WF: The Sensex, BSE Midcap and BSE SmallCap indices are all trading currently above their long term averages. History suggests its time for mean reversion while some analysts point out that since the E in P/E hasn't really grown so far, historical P/E is misleading, especially if we believe an earnings spurt is indeed around the corner. What is your sense on this debate?
Manish: We believe that there is a good chance for capacity utilisation to improve in several sectors over the next 2-3 years and this portends well for a strong earnings recovery. However part of this is being discounted by the market already as valuations on near term earnings are on the higher side.
WF: Why do you believe dynamic asset allocation funds are the best investment solution for investors in today's market context?
Manish: When Sensex is at 30,000 level and an investor is looking for investing lumpsum, we believe such an investor should invest in dynamic asset allocation funds. Even if the rally were to continue, by investing in dynamic asset allocation funds, one can be assured of equity exposure. The only limitation here could be the possibility of the entire rally not being captured in terms of market gains. Thereafter, when the markets are likely to turn volatile, investors can consider investing in this fund.
WF: What is the equity allocation currently in your Balanced Advantage Fund and how has this moved in recent months in response to rising valuations?
Manish: The current equity allocation is around 50% which is based on valuations along with the macroeconomic parameters incorporated in the model.
WF: How are you managing the equity segment in your Balanced Advantage Fund in an environment of rich market valuations?
Manish: The equity segment of Balanced Advantage Fund currently has a bias towards large caps and structurally strong companies which have demonstrated track record over time.
WF: Some fund managers believe that the interest rate reduction cycle has ended and that one has to be ready for a gradual rise in interest rates. What is your view on fixed income and how is the fixed income segment in your Balanced Advantage Fund being managed in terms of fund strategy?
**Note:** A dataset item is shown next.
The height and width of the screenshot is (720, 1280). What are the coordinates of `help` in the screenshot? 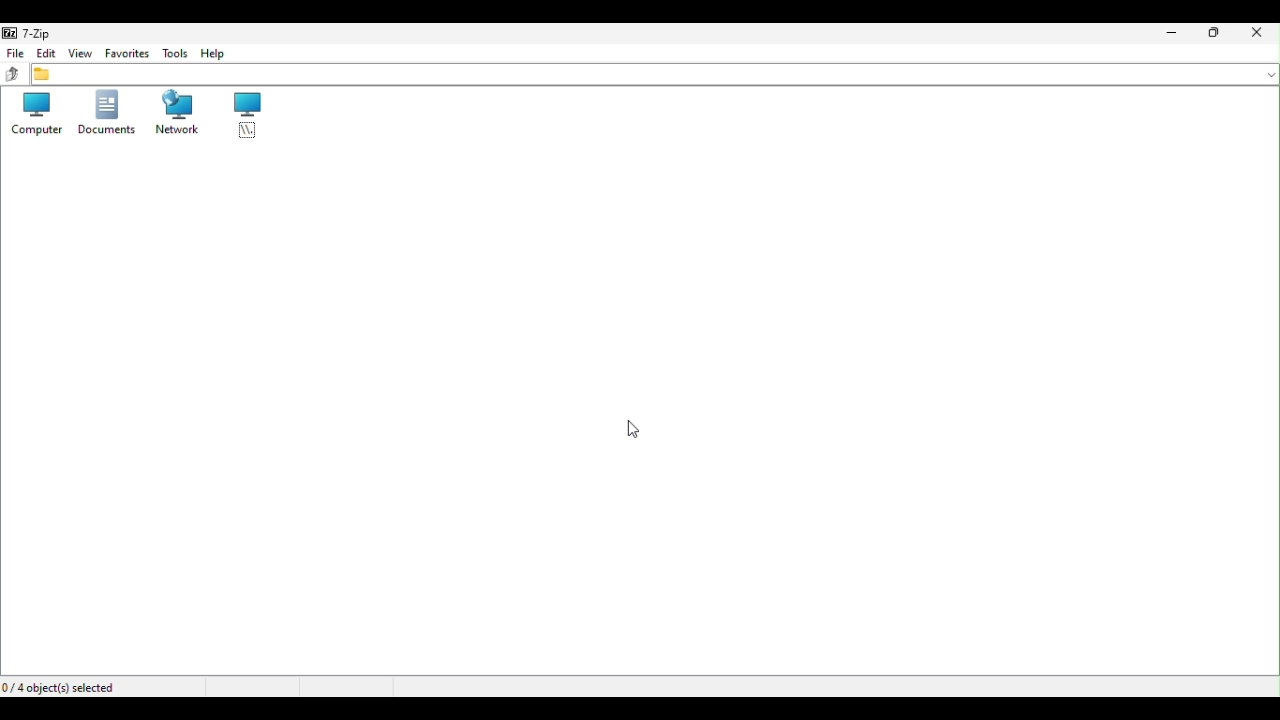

Manish: View on Fixed Income: The fixed income market remains supportive for investments, due to favourable macroeconomic indicators such as inflation, Current Account Deficit, Fiscal deficit and low credit growth. We expect yields to moderate from the current levels on the backdrop of real interest rates being higher, weak inflation drivers and impact of global inflation receding. With reasonable state and central fiscal deficit, appreciating INR and forecast of a normal monsoon are also positive triggers for bond yields.
BAF debt portion management: The debt portion is dynamically managed to exploit the various opportunities available in the debt market from time-to-time.
WF: The Indian MF industry's flagship retail offering has always been diversified equity funds and SIPs in them. Is it time for us to think of dynamic asset allocation funds as the flagship offering for retail investors?
Manish: Doing SIPs in diversified equity funds remains the core equity offering. However, through dynamic asset allocation funds what we are aiming is to offer is a volatility solution. Given the huge allocation to traditional fixed income avenues, we believe there is considerable potential for this category of funds to grow much bigger in size. We are comforted by the investor experience these funds have delivered and expect this category to grow as much as the current industry equity AUM over the next five years.